Skepticism and Freedom: A Modern Case of Classical Liberalism

By Alexander, Gerard | The Virginia Quarterly Review, Winter 2004 | Go to article overview

Skepticism and Freedom: A Modern Case of Classical Liberalism


Alexander, Gerard, The Virginia Quarterly Review


Skepticism and Freedom: A Modern Case of Classical Liberalism, by Richard A. Epstein. Chicago, June 2003. $39

This is the fullest defense yet of classical liberal values and organizing rules by the prolific and respected University of Chicago law professor. Unlike some libertarians, Epstein happily acknowledges that markets and other arenas of personal choice and interaction depend "on a social infrastructure that often only the state can create." But he argues that the leap from that to the modern intrusive, regulative, welfare state is large and fraught with both logical dubiousness and real-world riskiness. He departs from the simple proposition that individuals are poorly positioned to even know the preferences of others, much the less judge their relative worth.
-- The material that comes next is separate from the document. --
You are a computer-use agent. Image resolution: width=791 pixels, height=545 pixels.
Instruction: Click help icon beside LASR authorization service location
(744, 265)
Instead of a confidence bordering on hubris, skepticism is appropriate in these and similar matters. Just as some postmodernists argue that deprivileging competing values should lead to the affirmation of the singular value of tolerance, so Epstein argues that the best edifice to build on this foundation of skepticism is one of respect for the autonomy of individuals and their consensual choices. …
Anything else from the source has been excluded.